PROJECT SUMMARY
A medical practice is a business. As such, it relies on more income than outgo to be successful as does any company or organization. Medical practices operate very similarly to any other business. There are income, expenses, budgets, cost of goods sold, capital expenditures, operating plans, strategic plans, marketing plans, as well as many others. There is one exception that separates the operation of a medical practice from all other businesses: medical practices are generally not paid the list price for the goods or services they sell. According to the 2017 MGMA Data Dive Cost and Revenue report, physician-owned practices collect on average about 53.90% cents on the dollar of their Gross Charge. Gross [patient] charges are the full dollar value, at the practice’s established undiscounted rates, of services provided to all patients, before reduction by charitable adjustments, professional courtesy adjustments, contractual adjustments, employee discounts, bad debts, etc. (MGMA). Of course this will vary by practice and by specialty, but can you imagine working hard at your job and then only receiving about half of your paycheck? No other industry experiences this type of remuneration. Medical practice owners, like any other business, want to make a profit. That is why negotiating insurance contracts is critical to achieving the highest amount of contracted rates possible, so that the most revenue can be achieved. While a practice should be profitable to remain in business, which involves recognition of expenses, this paper will focus on the income revenue side of the Income Statement.

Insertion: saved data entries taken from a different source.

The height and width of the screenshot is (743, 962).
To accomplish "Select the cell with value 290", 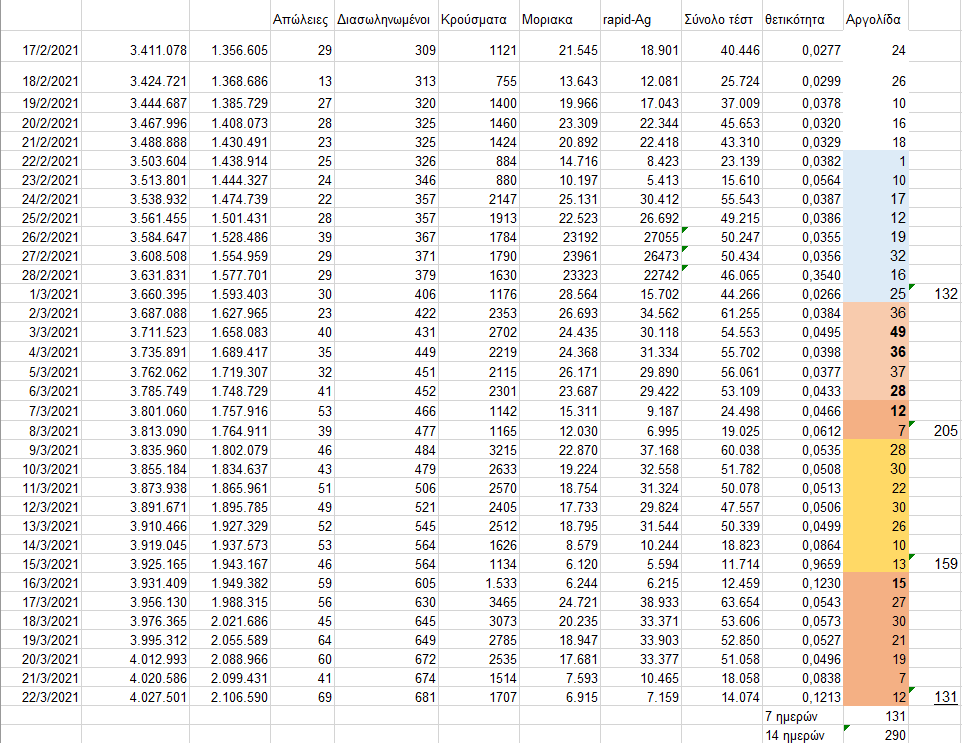I will click(x=877, y=735).
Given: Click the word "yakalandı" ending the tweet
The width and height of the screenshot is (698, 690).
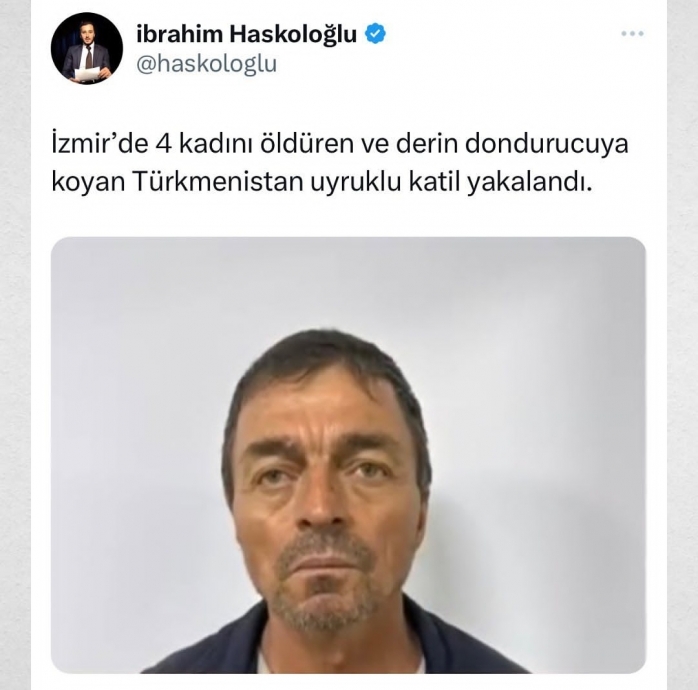Looking at the screenshot, I should pyautogui.click(x=529, y=183).
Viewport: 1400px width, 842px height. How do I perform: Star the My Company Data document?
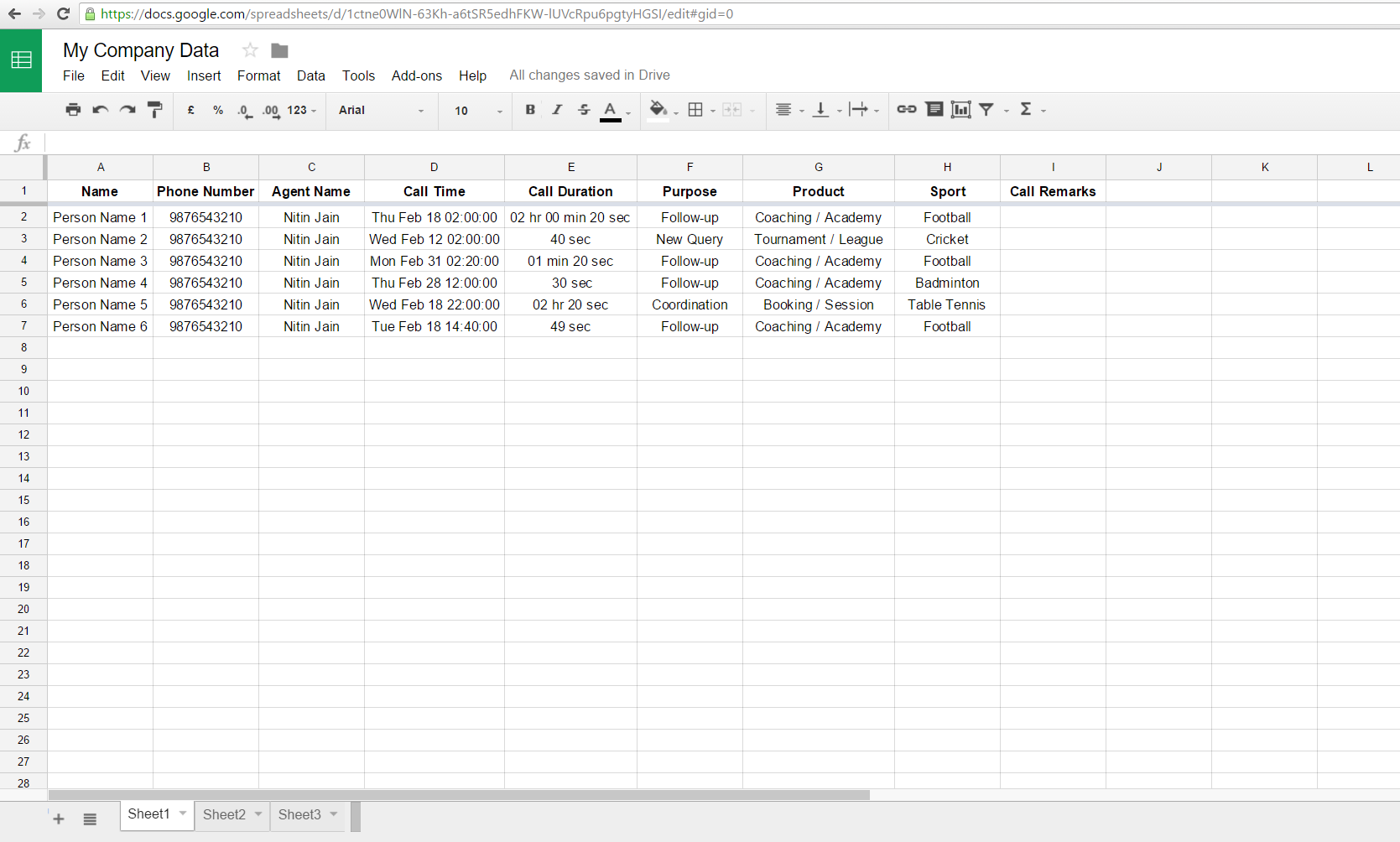(x=249, y=50)
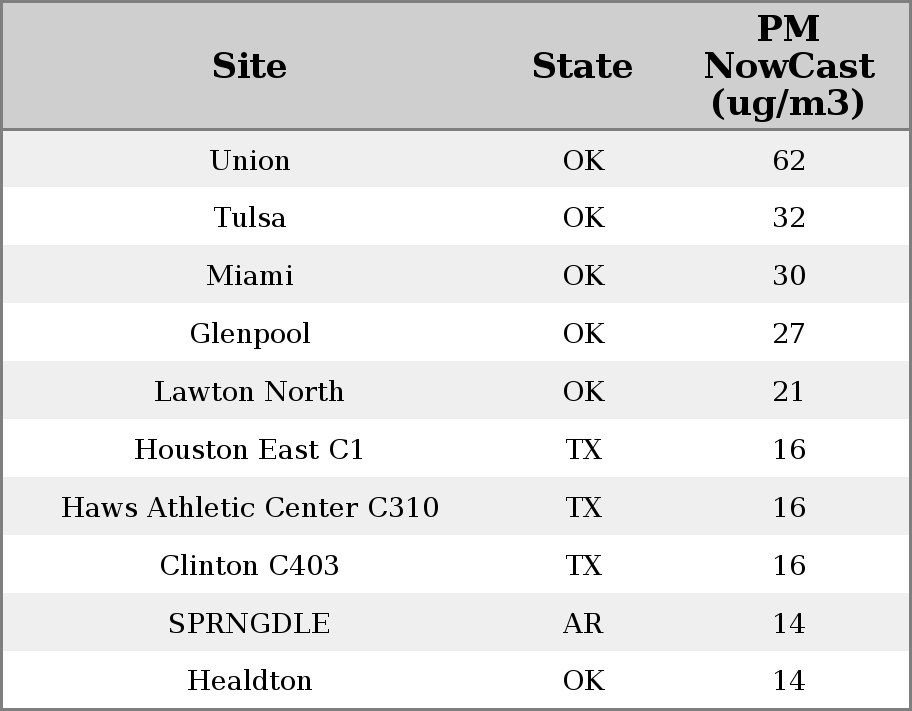The image size is (912, 711).
Task: Select the Tulsa site cell
Action: coord(250,217)
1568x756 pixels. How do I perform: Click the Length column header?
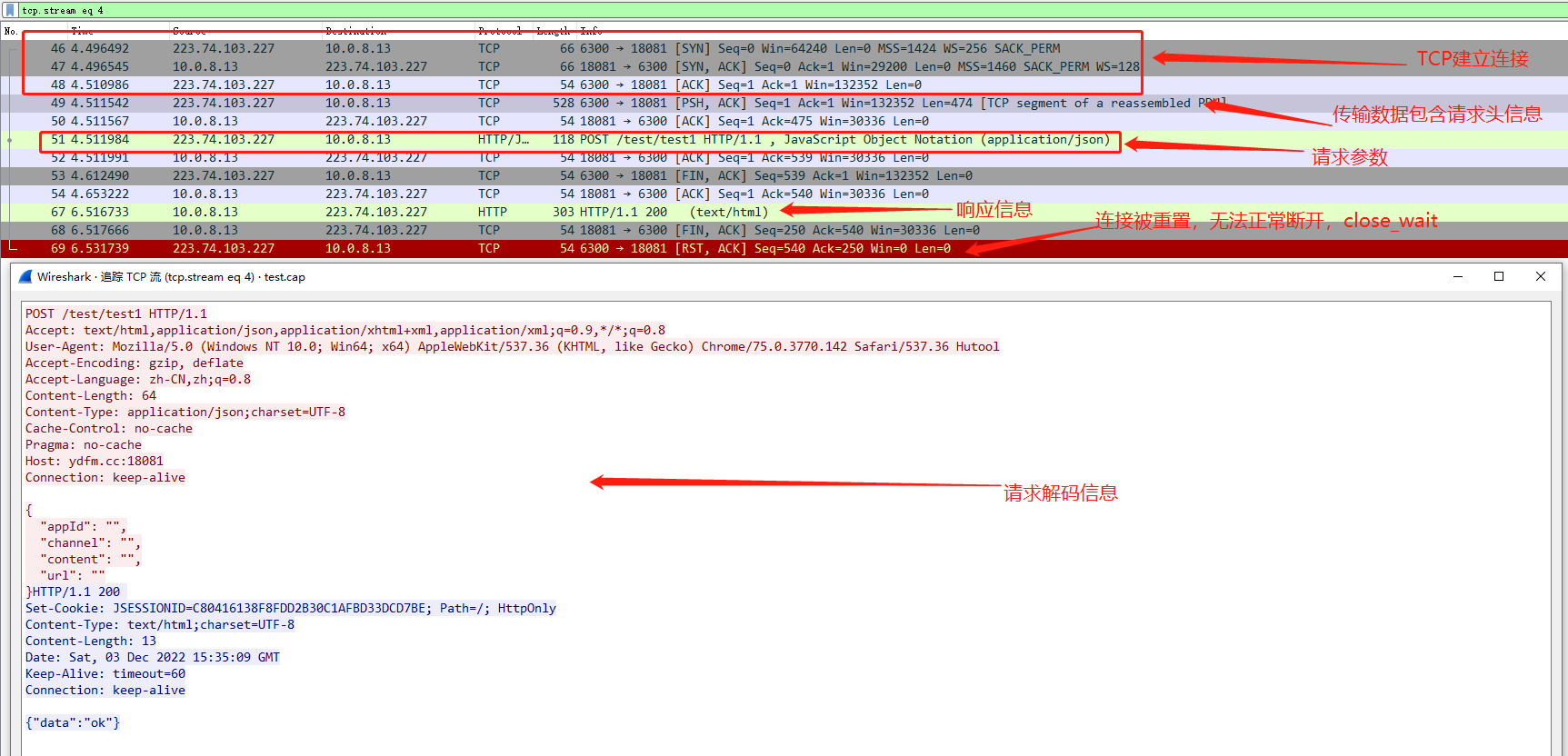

A key factor for a private practice to be successful is driven by the contracts it negotiates with insurance companies in order to receive that fraction of a payment off of the billed charge. The level of management expertise will vary greatly from practice to practice and each practice’s governing rules may impose certain restrictions on how the manager or executive treats an insurance contract. The practice may have a policy to enter or not to enter into any participation agreement with any insurance company or a practice may accept participation with any and all insurance companies. Both of these approaches can negatively affect the income, profitability, and viability of a medical practice. It is surmised the main reasons that a medical practice may choose one of these two avenues is that, quite frankly, the stakeholders just do not understand contracts, the art of negotiating, or how reimbursement is actually calculated – and how those payments determine profitability and compensation. It is complicated, time consuming, and frustrating to deal with insurance companies and unfortunately some managers avoid negotiating just to avoid the hassle.
Doctors did not go to school to become business managers. Some physicians do not do very well at managing and operating the business side of their business. And yet again, that is exactly what a medical practice is – a business. This paper will offer instruction and guidance for those stakeholders: consciously navigating insurance participation and purposefully negotiating those insurance contracts.
The purpose of this paper is to provide the owners and managers of the medical practice business with solid tools to help them mitigate the risk associated with participating and not participating with managed care contracts, to explain and simplify wading through the terminology and jargon of contract verbiage – leading to the reward of improved data and improved revenue.